Ribose Building Block For The Synthesis Of Glycopeptides For Fishing Out Antibodies In Autoimmune Diseases

2009 
Introduction It is well known that ribose (Rib) is produced in vivo from glucose and it plays a fundamental role in cellular energy metabolism and cellular signaling. Mono (ADPribosyl)transferases transfer single ADP-ribose moieties to acceptor proteins. Following our hypothesis that an aberrant glucosylation triggers autoimmunity in Multiple Sclerosis (MS) (because of a bacterial or viral infection?), we can assume that a ribose moiety may be also transferred to protein components of organs or tissue target of autoimmune diseases. For the first time, by a structure-based design, we selected CSF114(Glc) as a synthetic glycopeptide, containing a β-glucosyl moiety linked to an Asparagine residue at position 7. CSF114(Glc) can be used as a specific Multiple Sclerosis Antigenic Probe (MSAP).

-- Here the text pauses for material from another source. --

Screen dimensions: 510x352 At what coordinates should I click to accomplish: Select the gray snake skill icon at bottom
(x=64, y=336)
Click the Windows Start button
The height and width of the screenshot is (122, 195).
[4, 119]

We demonstrated that the glucosylasparagine Asn(Glc) is fundamental for autoantibody recognition in a form of MS [1]. In previous studies, we synthesized and tested in Enzyme-Linked Inmuno Sorbent Assay (ELISA) a large CSF114-type glycopeptide library based on N-glycosyl amino acid diversity (Glc, Man, GlcβGlc, Gal, GlcNAc, etc) and up to now, we have never investigated the role of ribose [2]. Considering that different families of autoantibodies to proteins aberrantly glycosylated with different sugar moieties could correlate with disease activity, we synthesized Fmoc-Asn(Rib)-OH. This building block will be introduced in the CSF114 β-turn scaffold to test this new ribosylated peptide as synthetic antigen contributing to the library of glycopeptides for fishing out families of autoantibodies specific for different forms of Multiple Sclerosis or other autoimmune diseases.